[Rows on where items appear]
* * * * *

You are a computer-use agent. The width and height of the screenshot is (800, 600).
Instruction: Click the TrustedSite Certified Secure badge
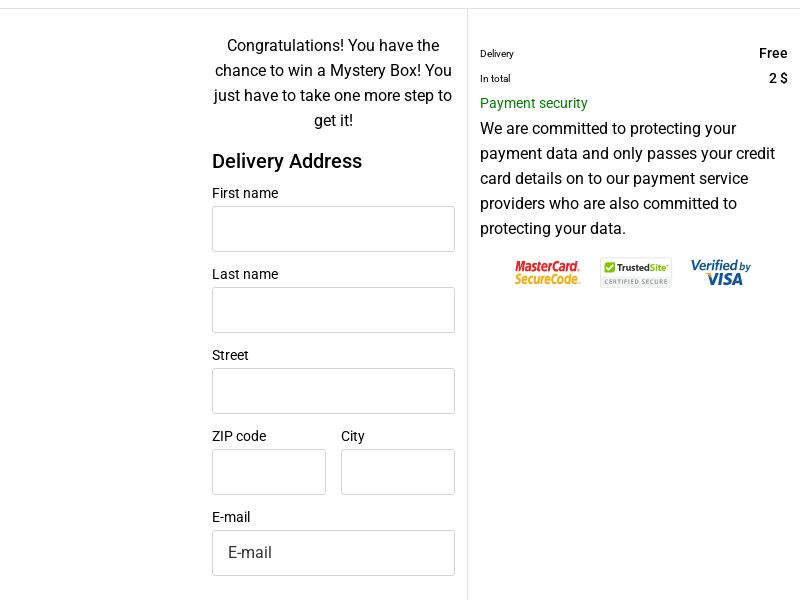coord(636,272)
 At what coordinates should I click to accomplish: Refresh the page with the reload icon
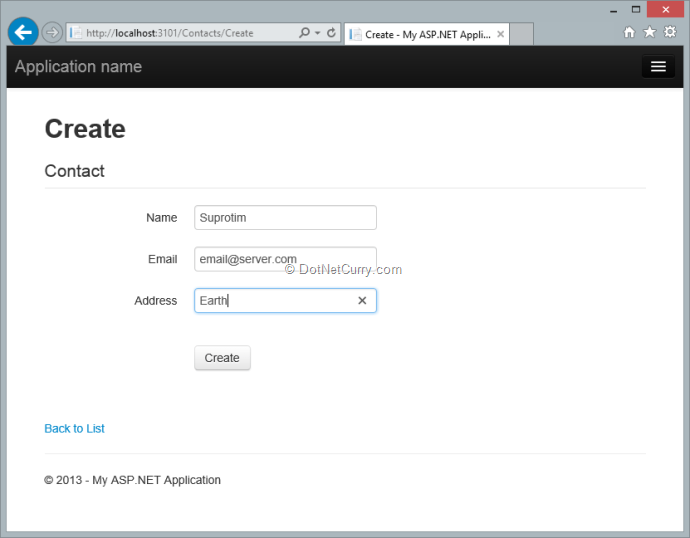pos(331,33)
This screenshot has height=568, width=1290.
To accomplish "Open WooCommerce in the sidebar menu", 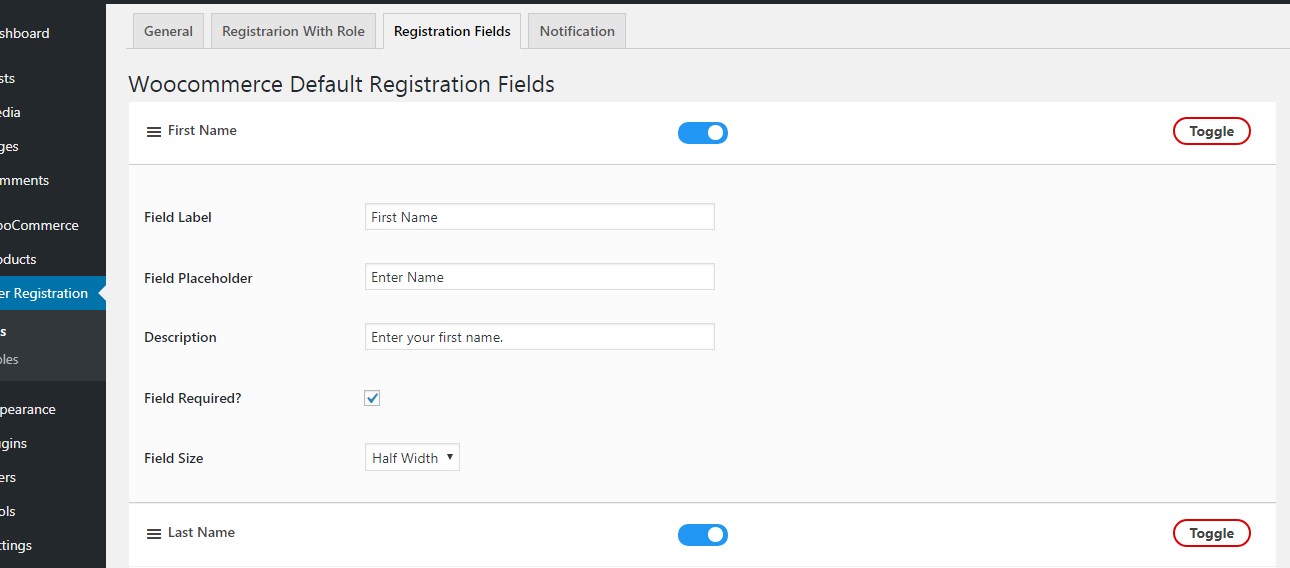I will pos(40,225).
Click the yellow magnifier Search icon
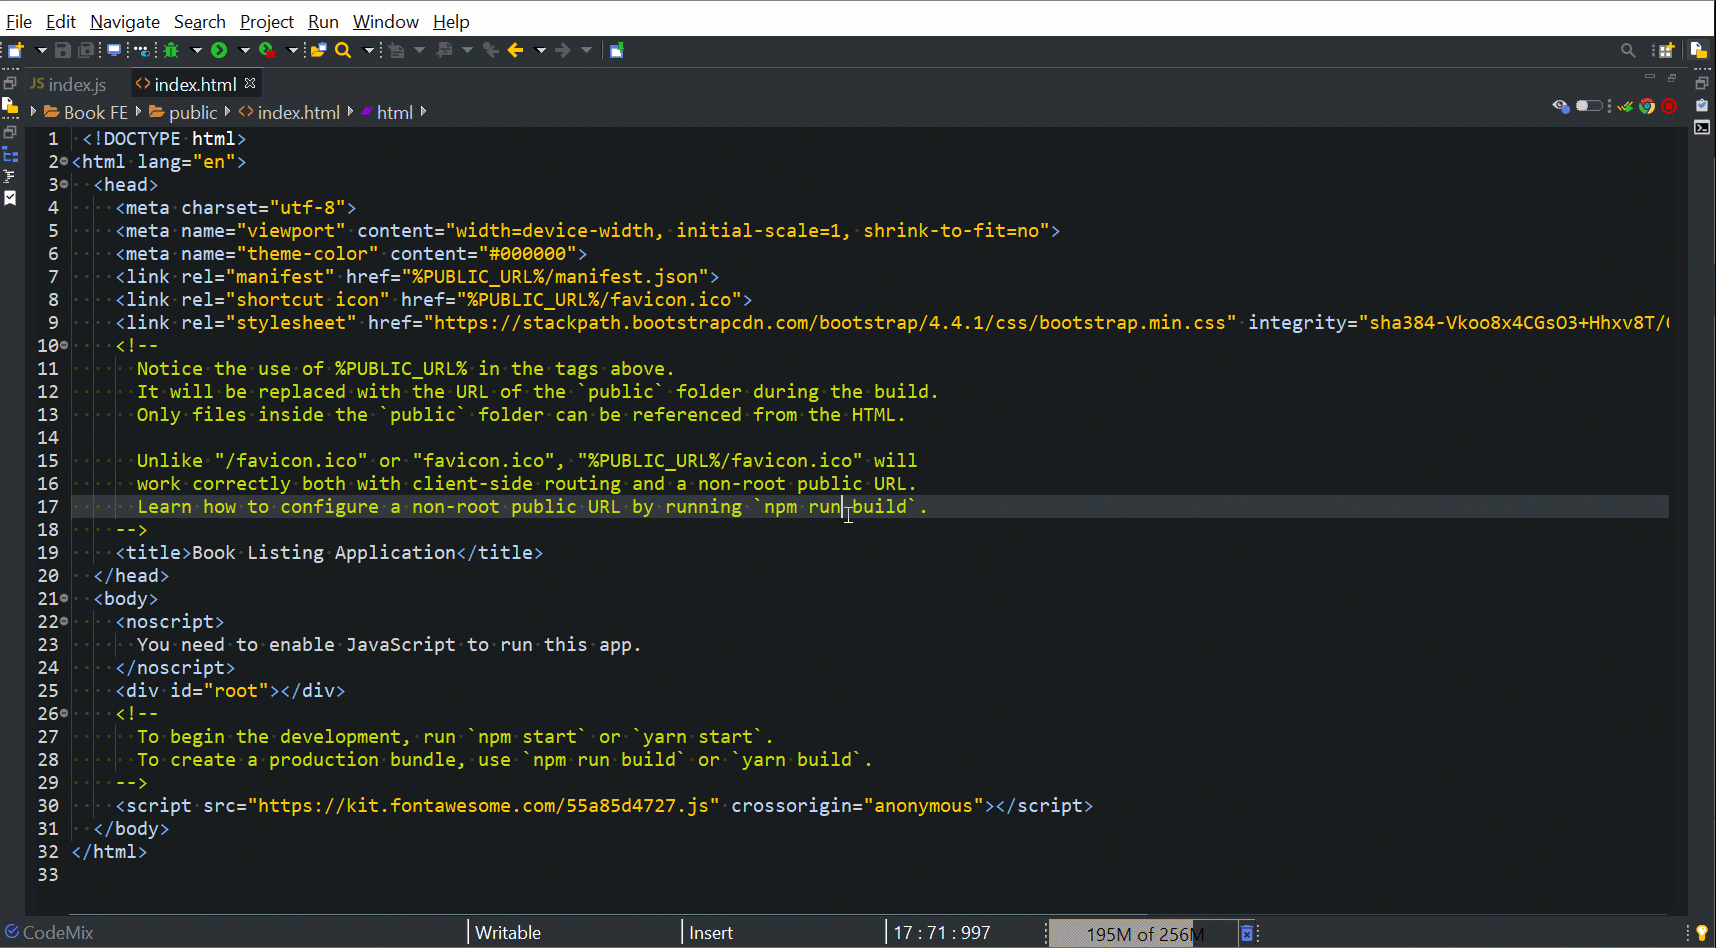The height and width of the screenshot is (948, 1716). click(343, 50)
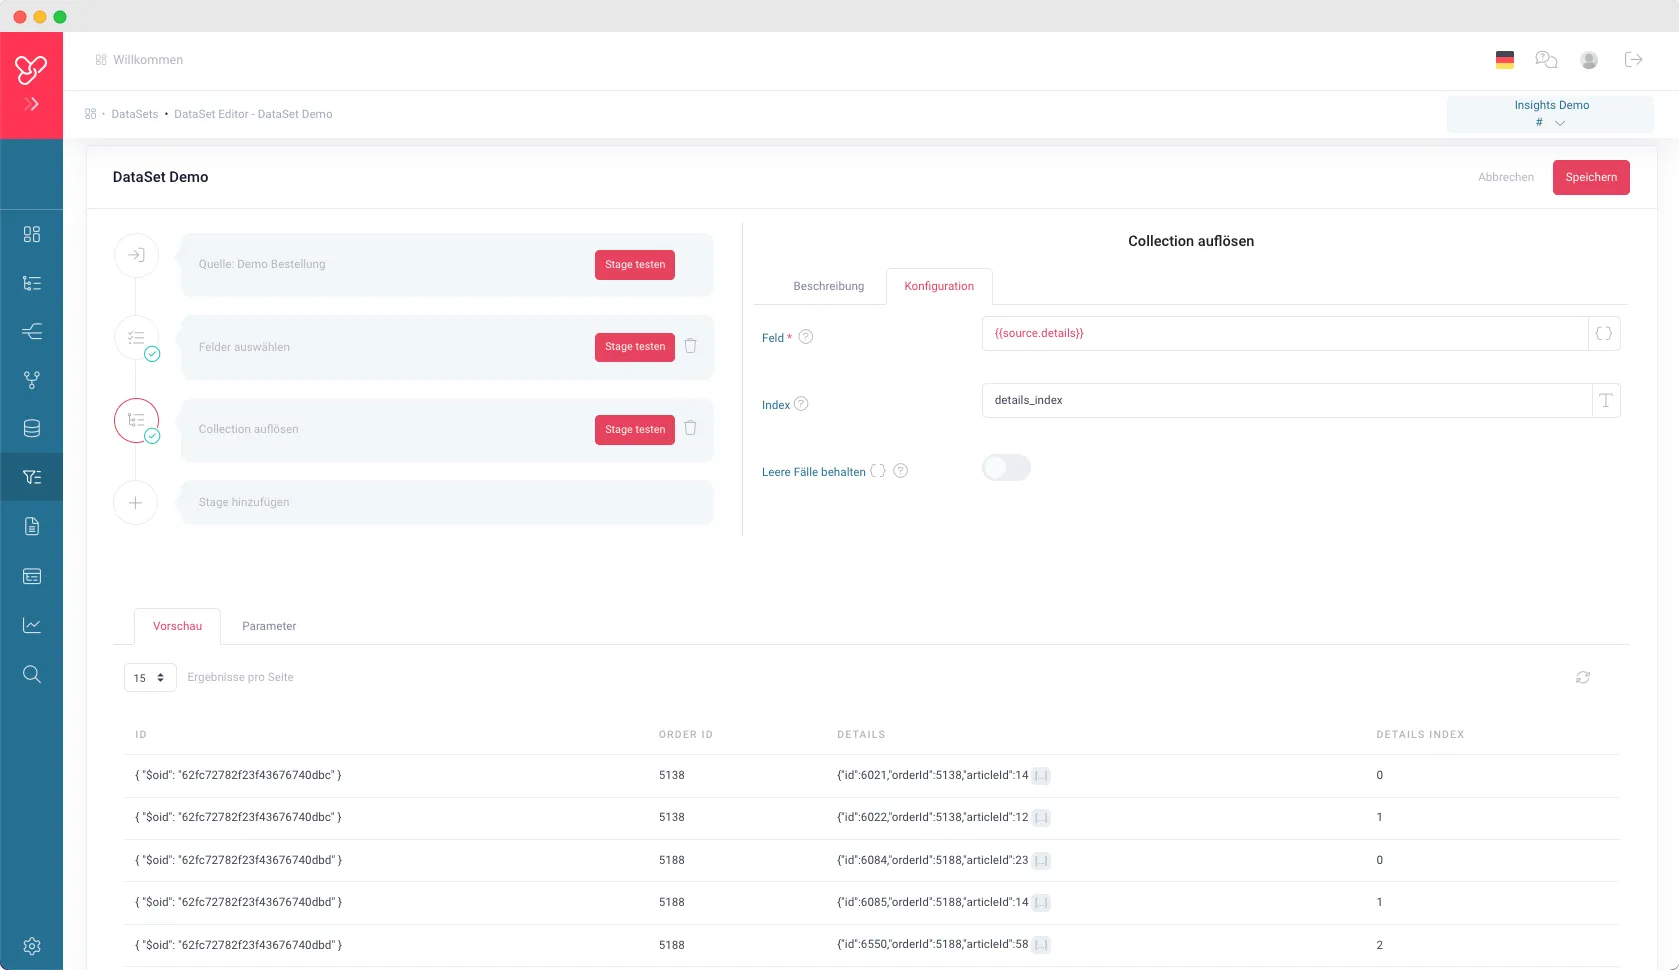This screenshot has height=970, width=1679.
Task: Expand the sidebar with double chevron
Action: tap(32, 104)
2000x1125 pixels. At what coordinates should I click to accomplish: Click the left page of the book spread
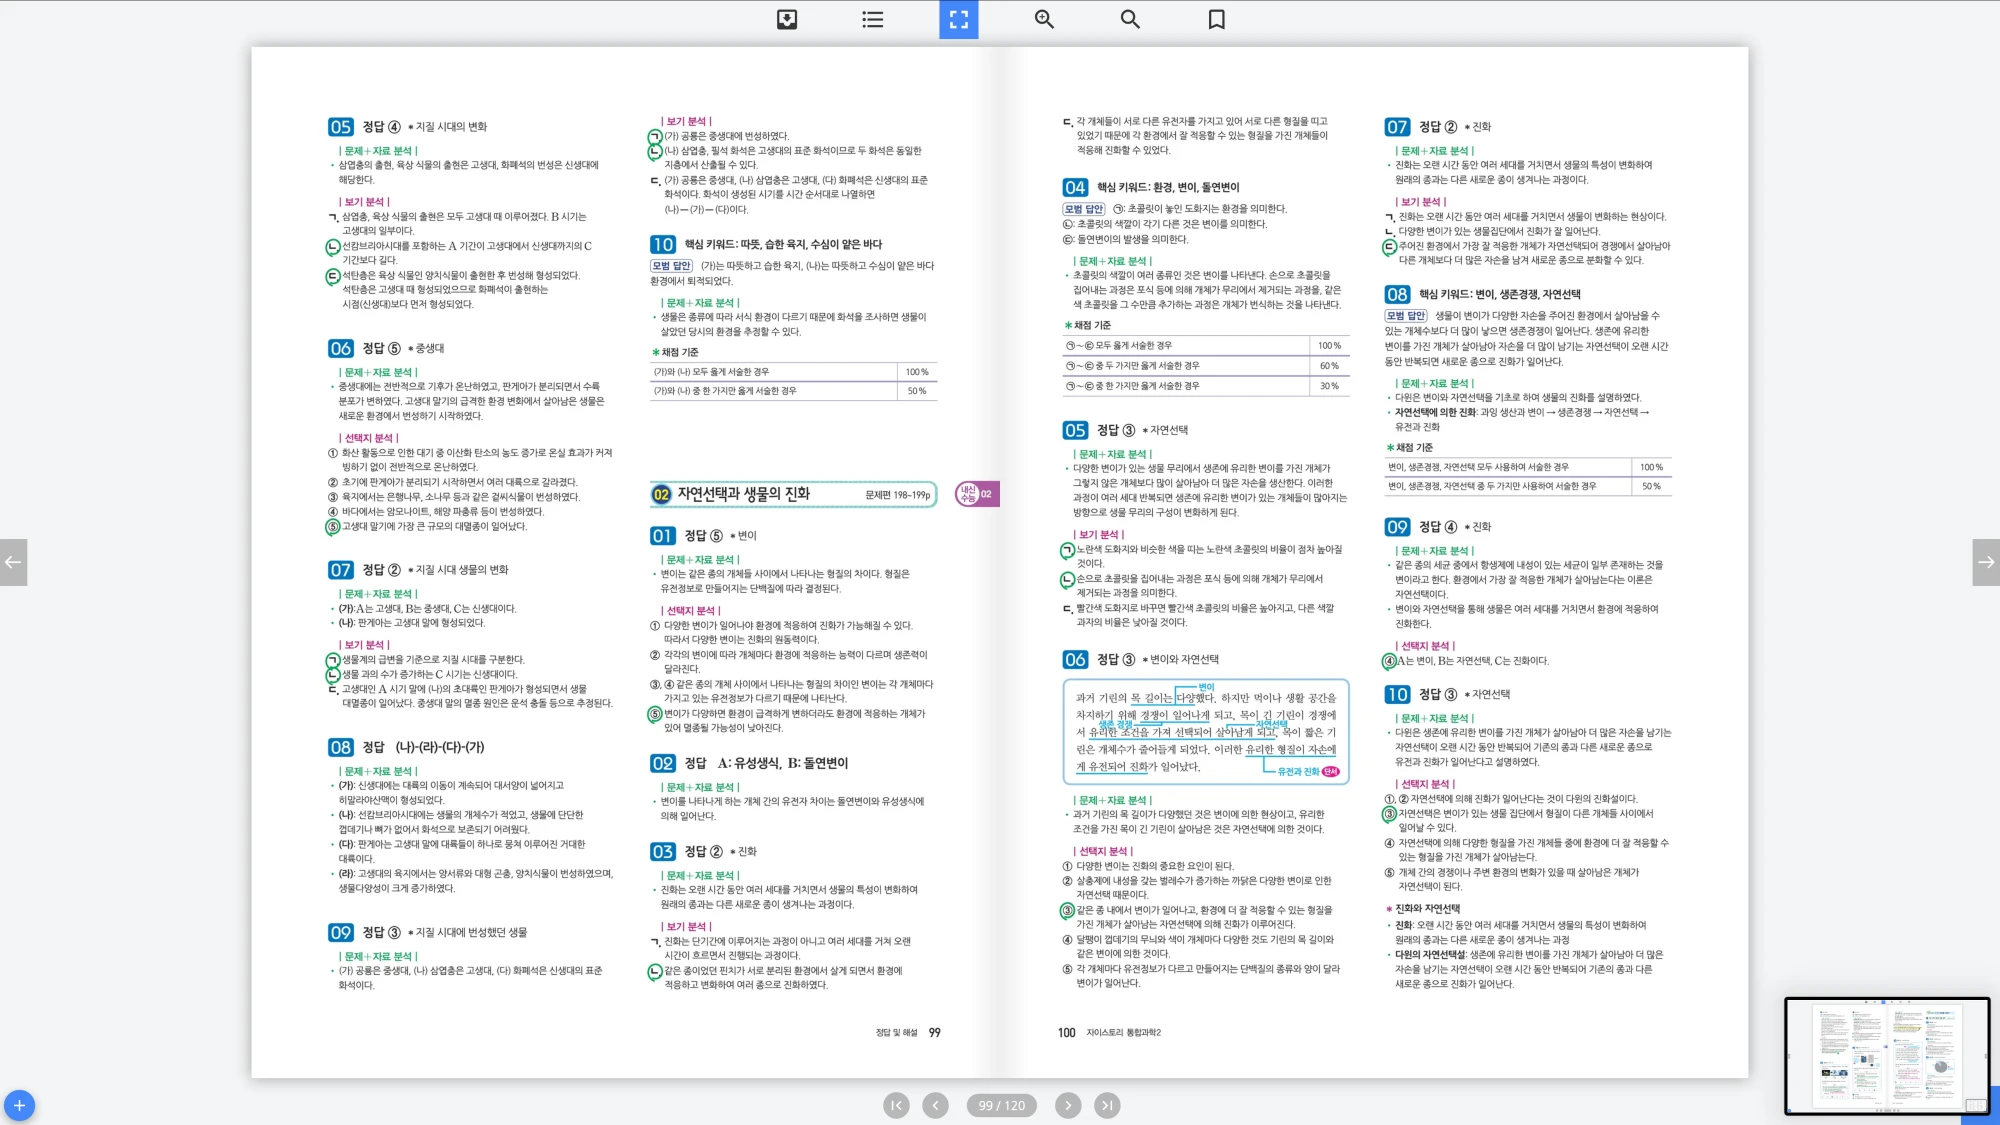[x=625, y=560]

* * * * *

Direction:
Can you copy the rows word for word, from the line containing "2000x1125 pixels. At" through the end of the rows, leaving out the pictures?

Written answer:
2000x1125 pixels. At what coordinates should I click to accomplish: Click the left page of the book spread
[x=625, y=560]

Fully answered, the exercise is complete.